Somewhat buried in the news this week was a forecast by Global Insight, a U.S. consulting firm, that China would overtake the United States as the leading global manufacturer in 2009. That forecast deserves more attention, because American workers want and need real answers from the next president on the policies they will espouse that will produce real jobs and boost our economy.

Perhaps one reason the Global Insight forecast hasn’t gotten more attention is that most U.S. residents in a Global Insight/Financial Times poll thought that China had overtaken the United States in manufacturing long ago. And no wonder: Since January 2001, when President Bush took office, the United States has lost more than 3.5 million manufacturing jobs, and has seen a net loss of more than 3.2 million jobs in the goods-producing sector overall.

That helps explain why, in the past seven-and-a-half years of the conservative economic policies championed by President Bush and the Republicans, the number of unemployed people in the country has jumped more than 36 percent, from 6 million to 8.2 million. Meanwhile, our trade deficit with China rose from $83 billion to more than $250 billion at the end of 2007.

This week, Sen. John McCain addressed workers in York, Pa., and seemed to suggest, once again, that the core of the problem was that workers need more education and businesses need lower taxes. The tax argument has already been exposed as disingenuous, and is made even more threadbare by the tax loopholes big corporations exploit to evade any taxation at all. While it is true that our education system needs vast improvement to both equitably prepare our youth for the 21st-century world and to retrain workers in a changing economy, conservative leaders do not support significant investment in our public education system.

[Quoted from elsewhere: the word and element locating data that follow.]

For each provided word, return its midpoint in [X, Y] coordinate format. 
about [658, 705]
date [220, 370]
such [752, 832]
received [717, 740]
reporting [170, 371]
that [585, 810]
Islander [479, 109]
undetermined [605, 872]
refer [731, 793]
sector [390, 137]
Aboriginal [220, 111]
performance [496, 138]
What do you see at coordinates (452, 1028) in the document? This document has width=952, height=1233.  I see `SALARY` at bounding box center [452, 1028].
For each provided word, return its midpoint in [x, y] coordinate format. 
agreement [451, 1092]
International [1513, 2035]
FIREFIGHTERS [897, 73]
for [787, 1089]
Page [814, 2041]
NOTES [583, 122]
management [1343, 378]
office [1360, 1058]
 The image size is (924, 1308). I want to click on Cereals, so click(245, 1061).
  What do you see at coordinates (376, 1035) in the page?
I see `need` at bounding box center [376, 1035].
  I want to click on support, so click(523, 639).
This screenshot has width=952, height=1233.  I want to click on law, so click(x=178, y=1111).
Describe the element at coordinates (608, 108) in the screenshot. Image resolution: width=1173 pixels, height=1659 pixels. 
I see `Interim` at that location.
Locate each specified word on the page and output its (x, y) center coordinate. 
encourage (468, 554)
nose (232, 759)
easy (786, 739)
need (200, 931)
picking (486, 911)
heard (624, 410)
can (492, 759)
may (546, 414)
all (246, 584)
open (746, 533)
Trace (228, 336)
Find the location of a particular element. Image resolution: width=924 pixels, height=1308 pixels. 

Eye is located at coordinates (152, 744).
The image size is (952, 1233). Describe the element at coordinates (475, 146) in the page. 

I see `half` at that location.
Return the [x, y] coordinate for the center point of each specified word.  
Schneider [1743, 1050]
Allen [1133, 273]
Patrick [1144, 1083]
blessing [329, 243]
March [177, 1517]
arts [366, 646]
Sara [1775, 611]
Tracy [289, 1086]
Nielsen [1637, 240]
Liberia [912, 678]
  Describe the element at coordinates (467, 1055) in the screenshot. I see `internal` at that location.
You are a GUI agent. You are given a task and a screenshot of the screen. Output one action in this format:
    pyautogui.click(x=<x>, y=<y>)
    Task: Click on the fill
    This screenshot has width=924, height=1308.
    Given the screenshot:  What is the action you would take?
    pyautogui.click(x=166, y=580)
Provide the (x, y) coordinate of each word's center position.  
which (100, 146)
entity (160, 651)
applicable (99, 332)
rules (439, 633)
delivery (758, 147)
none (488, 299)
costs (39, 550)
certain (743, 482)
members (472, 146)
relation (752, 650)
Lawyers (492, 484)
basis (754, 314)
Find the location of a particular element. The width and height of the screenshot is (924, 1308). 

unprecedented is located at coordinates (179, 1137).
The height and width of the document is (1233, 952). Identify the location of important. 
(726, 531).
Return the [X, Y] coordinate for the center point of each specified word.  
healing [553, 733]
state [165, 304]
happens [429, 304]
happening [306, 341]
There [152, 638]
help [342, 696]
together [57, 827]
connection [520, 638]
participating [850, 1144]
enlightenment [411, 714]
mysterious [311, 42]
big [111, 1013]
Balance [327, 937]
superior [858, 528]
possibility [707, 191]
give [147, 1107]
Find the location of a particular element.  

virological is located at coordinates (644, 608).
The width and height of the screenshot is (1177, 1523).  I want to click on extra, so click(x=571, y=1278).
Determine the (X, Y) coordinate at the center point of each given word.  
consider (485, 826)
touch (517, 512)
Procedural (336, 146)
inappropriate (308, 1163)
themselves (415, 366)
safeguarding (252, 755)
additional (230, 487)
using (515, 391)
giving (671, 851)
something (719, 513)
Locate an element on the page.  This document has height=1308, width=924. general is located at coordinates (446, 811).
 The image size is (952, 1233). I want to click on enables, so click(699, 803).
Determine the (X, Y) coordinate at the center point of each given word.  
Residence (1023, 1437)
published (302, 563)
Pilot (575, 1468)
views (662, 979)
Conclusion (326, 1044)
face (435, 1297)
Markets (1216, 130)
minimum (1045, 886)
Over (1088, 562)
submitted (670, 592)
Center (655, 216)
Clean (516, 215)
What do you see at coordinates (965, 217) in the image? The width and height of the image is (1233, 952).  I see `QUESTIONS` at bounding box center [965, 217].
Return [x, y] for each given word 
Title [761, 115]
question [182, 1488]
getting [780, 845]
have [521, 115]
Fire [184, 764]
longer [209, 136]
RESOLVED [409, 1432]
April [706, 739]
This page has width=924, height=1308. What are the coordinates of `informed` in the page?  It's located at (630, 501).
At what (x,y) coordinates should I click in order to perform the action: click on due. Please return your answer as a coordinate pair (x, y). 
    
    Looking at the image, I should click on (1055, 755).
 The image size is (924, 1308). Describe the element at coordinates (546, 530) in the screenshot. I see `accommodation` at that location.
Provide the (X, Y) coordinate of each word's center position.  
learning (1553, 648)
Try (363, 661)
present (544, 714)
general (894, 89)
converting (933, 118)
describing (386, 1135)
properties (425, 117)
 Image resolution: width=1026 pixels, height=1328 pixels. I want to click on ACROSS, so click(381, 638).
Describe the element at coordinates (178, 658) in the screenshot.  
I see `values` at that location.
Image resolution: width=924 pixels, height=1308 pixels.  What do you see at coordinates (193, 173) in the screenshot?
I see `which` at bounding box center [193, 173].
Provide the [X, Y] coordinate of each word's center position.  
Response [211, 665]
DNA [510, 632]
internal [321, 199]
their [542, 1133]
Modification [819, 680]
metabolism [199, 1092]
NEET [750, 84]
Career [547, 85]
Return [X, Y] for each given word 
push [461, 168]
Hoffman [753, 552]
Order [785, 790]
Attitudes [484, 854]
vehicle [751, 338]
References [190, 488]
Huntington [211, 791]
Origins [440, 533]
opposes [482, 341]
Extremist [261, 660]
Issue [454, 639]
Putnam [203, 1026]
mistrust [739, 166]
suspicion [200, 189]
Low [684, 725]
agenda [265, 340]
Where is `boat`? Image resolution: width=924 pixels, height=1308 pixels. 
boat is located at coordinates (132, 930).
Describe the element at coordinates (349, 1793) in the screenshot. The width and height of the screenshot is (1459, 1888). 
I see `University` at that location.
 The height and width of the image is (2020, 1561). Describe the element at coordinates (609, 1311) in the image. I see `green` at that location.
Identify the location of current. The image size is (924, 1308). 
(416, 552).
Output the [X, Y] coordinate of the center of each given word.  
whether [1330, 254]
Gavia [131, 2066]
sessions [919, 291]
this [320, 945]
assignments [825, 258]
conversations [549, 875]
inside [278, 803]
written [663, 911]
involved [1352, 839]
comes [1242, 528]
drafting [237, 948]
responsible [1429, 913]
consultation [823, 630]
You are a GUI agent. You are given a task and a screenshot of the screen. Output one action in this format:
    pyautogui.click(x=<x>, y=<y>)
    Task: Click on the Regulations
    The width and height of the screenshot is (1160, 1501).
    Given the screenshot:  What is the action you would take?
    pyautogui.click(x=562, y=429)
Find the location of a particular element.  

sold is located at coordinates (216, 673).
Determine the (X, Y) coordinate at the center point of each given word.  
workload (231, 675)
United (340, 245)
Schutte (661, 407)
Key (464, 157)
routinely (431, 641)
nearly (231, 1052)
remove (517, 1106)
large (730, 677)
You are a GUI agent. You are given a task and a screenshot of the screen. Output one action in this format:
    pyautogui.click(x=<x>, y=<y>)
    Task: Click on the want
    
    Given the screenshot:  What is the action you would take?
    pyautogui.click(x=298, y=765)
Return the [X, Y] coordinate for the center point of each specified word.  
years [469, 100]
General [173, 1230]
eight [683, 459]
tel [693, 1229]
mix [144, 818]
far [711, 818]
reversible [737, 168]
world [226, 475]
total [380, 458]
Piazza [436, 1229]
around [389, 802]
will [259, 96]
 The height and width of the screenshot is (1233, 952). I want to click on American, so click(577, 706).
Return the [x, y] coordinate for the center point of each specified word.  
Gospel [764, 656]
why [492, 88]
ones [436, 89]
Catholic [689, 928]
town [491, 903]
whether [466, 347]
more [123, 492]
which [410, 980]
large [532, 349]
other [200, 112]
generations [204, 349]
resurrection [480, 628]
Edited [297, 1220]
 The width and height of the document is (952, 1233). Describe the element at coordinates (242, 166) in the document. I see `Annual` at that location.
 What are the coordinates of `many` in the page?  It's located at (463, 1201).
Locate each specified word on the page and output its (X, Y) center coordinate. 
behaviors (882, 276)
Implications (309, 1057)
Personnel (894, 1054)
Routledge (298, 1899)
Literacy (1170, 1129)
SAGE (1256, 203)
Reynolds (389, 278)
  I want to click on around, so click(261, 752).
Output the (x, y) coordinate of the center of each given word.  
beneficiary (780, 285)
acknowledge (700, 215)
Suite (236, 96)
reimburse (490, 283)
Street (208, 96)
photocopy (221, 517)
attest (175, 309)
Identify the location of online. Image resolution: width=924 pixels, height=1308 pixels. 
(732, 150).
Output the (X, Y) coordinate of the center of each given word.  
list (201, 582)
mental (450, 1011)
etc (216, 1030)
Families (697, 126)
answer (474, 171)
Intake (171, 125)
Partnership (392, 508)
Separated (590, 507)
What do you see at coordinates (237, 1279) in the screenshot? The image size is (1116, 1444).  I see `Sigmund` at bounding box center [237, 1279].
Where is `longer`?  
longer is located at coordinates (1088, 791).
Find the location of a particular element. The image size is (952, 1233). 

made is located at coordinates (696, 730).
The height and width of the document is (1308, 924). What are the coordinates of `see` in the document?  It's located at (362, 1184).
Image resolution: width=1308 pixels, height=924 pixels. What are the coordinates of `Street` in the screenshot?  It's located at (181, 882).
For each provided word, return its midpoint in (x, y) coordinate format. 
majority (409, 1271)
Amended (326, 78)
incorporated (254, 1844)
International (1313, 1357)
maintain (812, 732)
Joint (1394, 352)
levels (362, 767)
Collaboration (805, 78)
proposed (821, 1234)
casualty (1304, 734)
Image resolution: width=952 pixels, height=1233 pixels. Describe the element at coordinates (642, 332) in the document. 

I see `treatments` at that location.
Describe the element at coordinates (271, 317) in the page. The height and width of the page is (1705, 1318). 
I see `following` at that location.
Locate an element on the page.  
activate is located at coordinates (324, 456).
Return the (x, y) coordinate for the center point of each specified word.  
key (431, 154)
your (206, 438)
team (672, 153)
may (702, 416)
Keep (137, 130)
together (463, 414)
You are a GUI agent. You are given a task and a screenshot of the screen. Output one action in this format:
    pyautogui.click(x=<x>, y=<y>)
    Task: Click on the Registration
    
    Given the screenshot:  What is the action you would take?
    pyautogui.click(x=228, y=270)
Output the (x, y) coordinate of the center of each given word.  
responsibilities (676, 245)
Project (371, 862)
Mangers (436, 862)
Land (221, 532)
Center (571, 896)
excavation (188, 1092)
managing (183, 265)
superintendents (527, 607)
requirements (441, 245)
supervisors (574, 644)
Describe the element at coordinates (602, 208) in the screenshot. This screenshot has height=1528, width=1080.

What conservatives won’t point out, but progressives must, is, as Charles McMillion noted in his post on China this week, is that while China’s political leadership has had an industrial policy that it has methodically executed, the United States has not—or at least nothing that goes much beyond the “greed is good” credo embraced by many economic conservatives.

China also has a public infrastructure investment policy that the United States lacks. While our federal and state governments find themselves unable to finance significant improvements in transportation and is doing virtually nothing in areas such as high-speed broadband, China is spending about 12 percent of its gross domestic product on infrastructure. That compares with the U.S. commitment of about 2.5 percent of its gross domestic product.

There are a number of factors involved in the slippage the United States and its workers are experiencing in the global economy, and the remedy has to be correspondingly bold and sweeping. One set of prescriptions was unveiled this week by the Economic Policy Institute, which is calling for a comprehensive set of competitiveness policies that include an Apollo-style alternative energy program; incentives for research and development that leads to new domestic industries and jobs and eliminating tax rules that encourage overseas investment; open new global trade talks with a goal of ensuring that workers in the U.S. and workers overseas get their share of job opportunities, fair wages and decent working conditions; and investments in both our physical infrastructure and our educational system.

The new EPI report touches on the kinds of issues that ought to be front and center of the economic debate in the coming weeks.